Débat
Pour Gilles Meystre, le président de GastroVaud, le choix gastronomique des CFF en faveur de la chaîne alémanique Tibits peut être discuté, mais il est économiquement implacable: il répond à une évolution de la demande

Rarement buffet de gare n’aura autant défrayé la chronique que celui de Lausanne… Fin 2015, à sa fermeture déjà, quantité de larmes ont été versées. Peu après, la foule s’est pressée pour emporter les reliques de son mobilier. Et à l’annonce de l’arrivée d’une chaîne végétarienne, nombre de réactions ont été enregistrées, opposant la nostalgie d’une offre traditionnelle à la satisfaction d’une offre nouvelle.
Pareille émotion n’a rien de surprenant, lorsqu’on sait la place occupée par le Buffet lausannois dans le patrimoine, la vie associative et le quotidien des Vaudois.
Une âme, une histoire
Au Buffet, il y avait une âme, une histoire, un personnel connu. Aux murs, des fresques rivalisaient avec les illustres portraits de Chevallaz et de Delamuraz.
A l’étage, les salles résonnaient encore de l’écho des lotos, des débats politiques et des week-ends de votation où joueurs, militants et citoyens se pressaient, avant de redescendre boire «un dernier godet».
C’est qu’à Lausanne il y avait, au Nord, la Palud, le Château et la «cathé». Au Sud, les restes de l’Expo nationale, les flottes Belle Epoque et la statue du Général… Et au milieu, «le Buffet». Repère géographique. Symbole identitaire. Institution culinaire.
Une réorientation qui n’a rien de surprenant
En choisissant une chaîne d’outre-Sarine spécialisée dans les plats végétariens, les CFF ne pouvaient que s’attirer les foudres: non seulement ils réveillaient la méfiance atavique des Vaudois face aux Alémaniques, mais ils jetaient aussi à la boille cervelle, saucisson et papet…
Abrupte et contraire aux promesses initiales, cette réorientation n’a pourtant rien de surprenant, si l’on se réfère à l’évolution récente de la consommation dans les restaurants.
L’émergence des fast-foods, des food trucks et des mets à l’emporter répond en effet aux attentes de nombre de clients, qui minimisent la pause de midi dans le but de maximiser leur disponibilité pour la famille ou les loisirs en soirée.
Statistiques implacables
Les statistiques de la branche sont d’ailleurs implacables: entre 2005 et 2015, les dépenses en restauration rapide ont crû de 44% chez les 15-29 ans, de 75% chez les 30-49 ans et de 76% chez les 50 ans et plus!

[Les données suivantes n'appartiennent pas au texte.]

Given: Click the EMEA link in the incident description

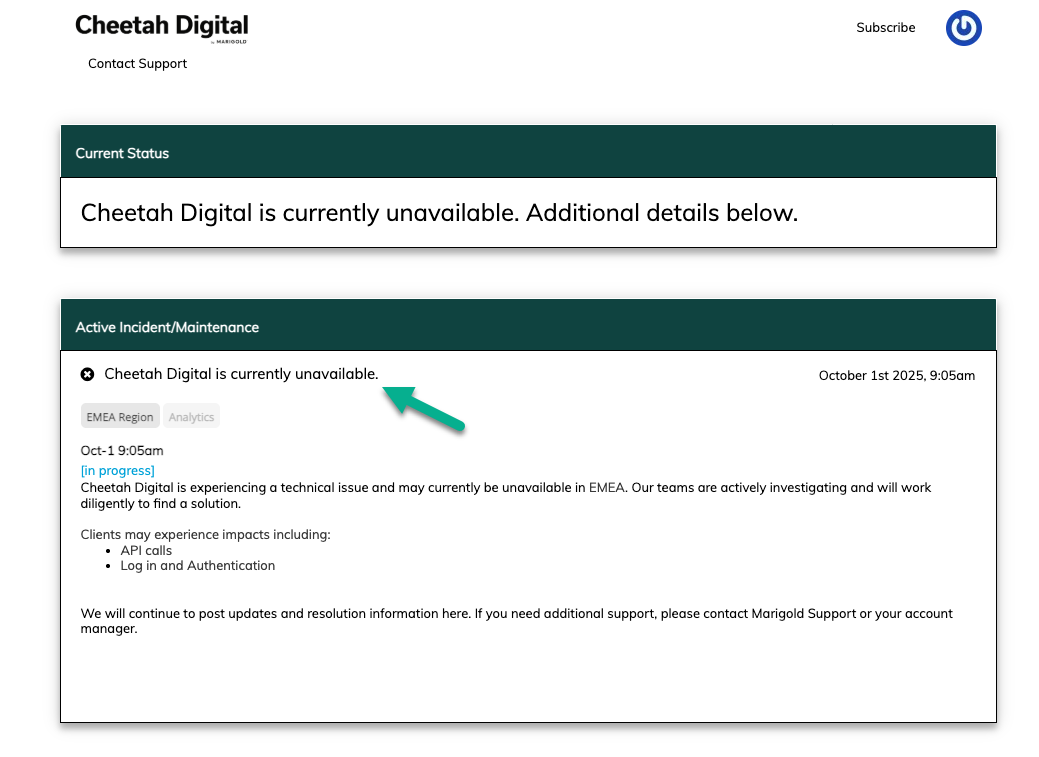Looking at the screenshot, I should [606, 488].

Dans le même temps, celles enregistrées par la restauration traditionnelle ont diminué de respectivement -9%, -9% et -5%. Sus à un nouveau take-away? Le choix de Tibits répond pourtant logiquement aux réalités du marché et au rythme de vie effréné que nous impose la société.
Sus à un restaurant végétarien? Loin d’être un inconditionnel de tels établissements, on rappellera pourtant qu’aucune offre de ce type n’existe à Lausanne aujourd’hui… Et que la restauration classique ne cesse de perdre du terrain.

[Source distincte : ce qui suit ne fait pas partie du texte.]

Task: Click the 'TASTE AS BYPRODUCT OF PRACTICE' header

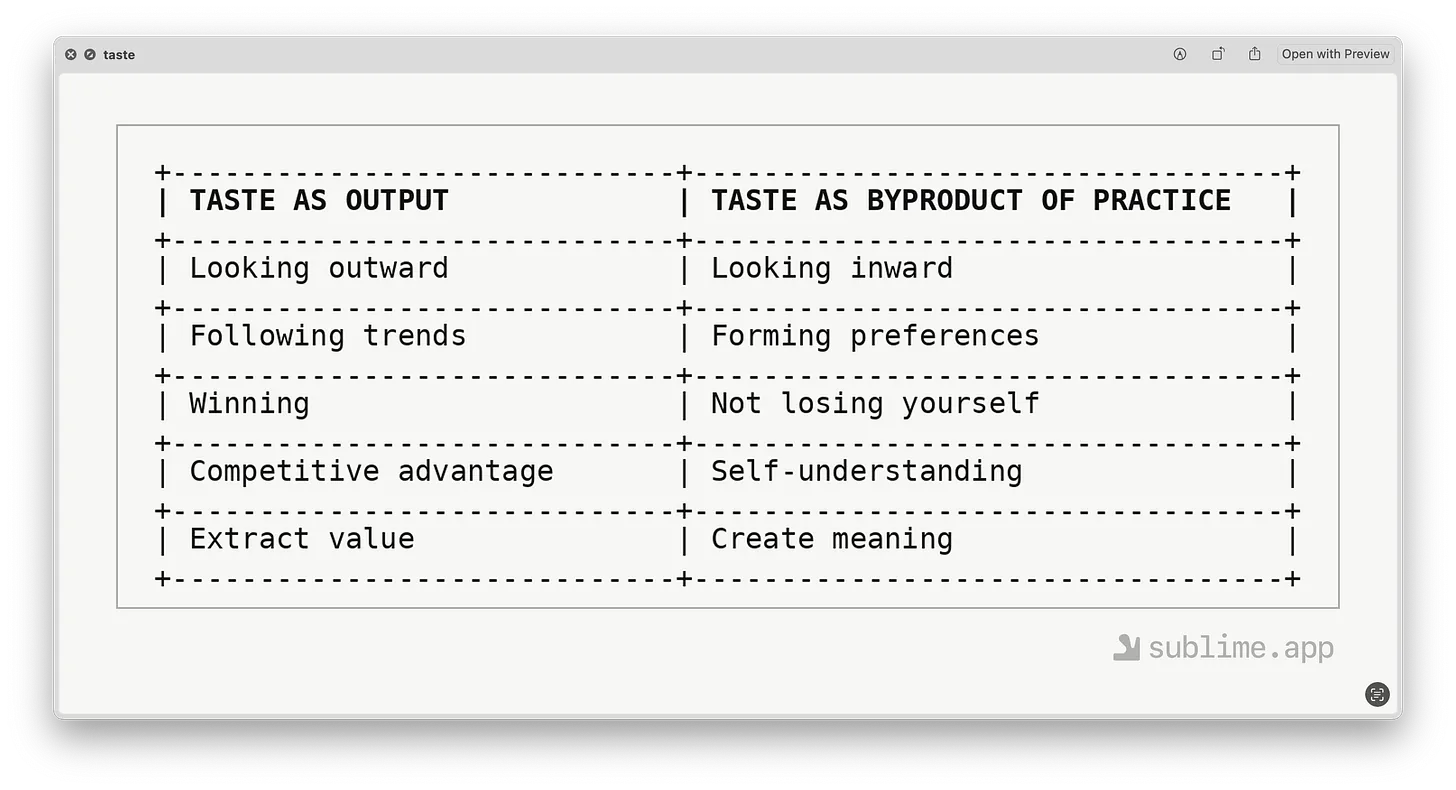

Stérile opposition entre tradition et innovation
Alors qu’en 2010, 61,9% des établissements proposaient des spécialités suisses et 59,4% une cuisine bourgeoise, ils ne sont plus que 52,8% et 40,6%. Sur la même période, le nombre d’établissements proposant des grillades a passé de 22,2% à 14,6%. Toile de fond de cette évolution, une segmentation croissante du marché et une volonté toujours plus affirmée de proposer des cartes moins diversifiées, mais mieux maîtrisées.
Plus habitués aux slogans qu’aux volontés des clients, certains élus mobilisent la fibre identitaire et les vieux souvenirs du citoyen-gastronome… Ils opposent stérilement tradition et innovation et hiérarchisent des offres qui, en réalité, se complètent.

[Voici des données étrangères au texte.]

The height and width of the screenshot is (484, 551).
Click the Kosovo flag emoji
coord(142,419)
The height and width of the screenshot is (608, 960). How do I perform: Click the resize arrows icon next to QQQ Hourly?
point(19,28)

Si la nostalgie fait recette politiquement, jamais pourtant elle ne fera marcher un restaurant! Au Tibits, le client ira, vegan ou pas… Mais il continuera de trouver de succulents mets vaudois dans les nombreuses institutions situées à deux pas: Pinte Besson, Grütli ou Bavaria. Brasserie de Montbenon, Romand ou Trois Rois. Europe, Vieil Ouchy ou Vaudois. Bon appétit!
Gilles Meystre, président de GastroVaud et membre du conseil de GastroSuisse.